The global jihad that long predated September 11, 2001, but could no longer be ignored thereafter gave critics another reason to accuse him of pressing God into the service of his own crusade. Only “nuances” separate Mr. Blair’s zealotry from Al Qaeda’s, the newspaper columnist Rod Liddle absurdly claimed this week.

Nearly a year after leaving Downing Street, Mr. Blair has already acquired a portfolio of jobs that would keep most former statesmen fully occupied: Middle East envoy for the “Quartet” of America, E.U., United Nations, and Russia; adviser to various prestigious corporations, such as J.P. Morgan; part-time professor at Yale; and leading candidate for the new office of President of Europe.

Now, however, Mr. Blair is launching a new Faith Foundation, which he insists will be “the rest of my life’s work.” He wants to save religion from the double threats of militant secularism and extremism.
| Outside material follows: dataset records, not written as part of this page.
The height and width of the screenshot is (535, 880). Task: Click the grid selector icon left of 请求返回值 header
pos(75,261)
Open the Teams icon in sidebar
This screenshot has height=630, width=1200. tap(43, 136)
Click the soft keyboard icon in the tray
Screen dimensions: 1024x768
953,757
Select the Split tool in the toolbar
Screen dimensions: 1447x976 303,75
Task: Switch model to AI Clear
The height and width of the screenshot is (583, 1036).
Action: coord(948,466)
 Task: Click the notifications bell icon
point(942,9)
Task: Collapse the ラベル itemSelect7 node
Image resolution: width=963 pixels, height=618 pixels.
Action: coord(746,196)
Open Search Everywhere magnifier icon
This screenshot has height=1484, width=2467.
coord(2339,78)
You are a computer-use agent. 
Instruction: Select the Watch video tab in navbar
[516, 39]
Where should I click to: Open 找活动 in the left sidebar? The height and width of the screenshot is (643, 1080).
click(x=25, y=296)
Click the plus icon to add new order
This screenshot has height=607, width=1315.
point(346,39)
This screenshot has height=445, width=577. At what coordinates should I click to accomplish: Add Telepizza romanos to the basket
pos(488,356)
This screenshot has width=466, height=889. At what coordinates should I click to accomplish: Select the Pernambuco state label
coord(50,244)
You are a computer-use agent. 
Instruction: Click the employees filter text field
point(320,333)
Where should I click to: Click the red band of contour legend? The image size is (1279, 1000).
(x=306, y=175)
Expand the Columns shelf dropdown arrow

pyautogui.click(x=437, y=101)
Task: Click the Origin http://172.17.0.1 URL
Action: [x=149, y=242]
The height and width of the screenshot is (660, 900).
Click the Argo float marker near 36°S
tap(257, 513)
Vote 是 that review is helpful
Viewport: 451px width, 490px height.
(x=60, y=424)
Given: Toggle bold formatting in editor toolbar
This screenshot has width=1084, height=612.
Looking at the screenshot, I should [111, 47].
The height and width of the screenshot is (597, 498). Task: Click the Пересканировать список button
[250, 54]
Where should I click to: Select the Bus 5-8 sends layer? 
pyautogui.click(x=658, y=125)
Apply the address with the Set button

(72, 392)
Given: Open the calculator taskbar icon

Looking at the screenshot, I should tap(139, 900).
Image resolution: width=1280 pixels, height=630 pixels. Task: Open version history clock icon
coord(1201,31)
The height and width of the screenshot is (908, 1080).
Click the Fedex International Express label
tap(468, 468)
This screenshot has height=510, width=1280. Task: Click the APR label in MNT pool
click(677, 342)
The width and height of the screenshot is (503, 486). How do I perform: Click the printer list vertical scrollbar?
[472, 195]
At a lecture he gave last week in Westminster Cathedral, Mr. Blair spoke about the importance of tolerance and respect toward others. Outside, a deafening din of drums and whistles was set up by thousands of anti-war demonstrators who surrounded what is, after all, a place of worship. They showed real venom not only toward the former prime minister, but also the ordinary people who had come to hear him bear witness to his faith.

Whence did the hatred come? There are, of course, perfectly respectable reasons for having opposed the invasion of Iraq, but it is a dangerous delusion to claim that a global crusade is now being fought by the West against Islam.

Yet many people believe in this delusion, both Muslims and non-Muslims, even though it is the opposite of the truth. It struck me that the real persecution of Christians and Jews, not only in the Muslim world but also in China and elsewhere, arouses no such passions here.

After his lecture, I asked Mr. Blair whether he agreed with Pope Benedict’s analysis of Islam at his Regensburg lecture in 2006. The Pope had contrasted Christianity and Judaism, on the one hand, and Islam, on the other, over the question of faith and reason. The Judaeo-Christian traditions had absorbed the Greek idea of reason, while the God of Islam was not subject to rational constraint at all.

Mr. Blair is too wily a politician to be caught out by such a question. He agreed with the Pope, he said, who had been much misunderstood — an understatement, given that his words about the prophet Mohammed, though quoting a medieval Byzantine emperor, were used to justify violence across the Muslim world.

Benedict’s aim had been to promote good relations between Catholics and Muslims. But Mr. Blair also was certain that faith and reason went hand in hand in all the major world religions. I don’t see how that is compatible with the Pope’s view.

Still, I respect Mr. Blair for rejecting moral relativism and standing up for the right of people of faith to be heard in the public square. Many are understandably scathing about his liberal record on moral issues, from abortion to gay marriage to stem cells. They accuse him of hypocrisy because he did not practice in office what he preaches now.

Margaret Thatcher, who is still by far the most popular choice as Britain’s greatest post-war prime minister, was braver and more consistent.

But I have some sympathy for Mr. Blair. He could not fight on every front and for him the war on terror became the defining issue of his premiership. On that he was courageous.

I wish the Faith Foundation well. And I suspect that we have not heard the last of Tony Blair, who is a powerful voice on behalf of those who believe that the world has no meaning without the spiritual and moral dimensions that only religion provides.

Mr. Johnson is the editor of Standpoint magazine.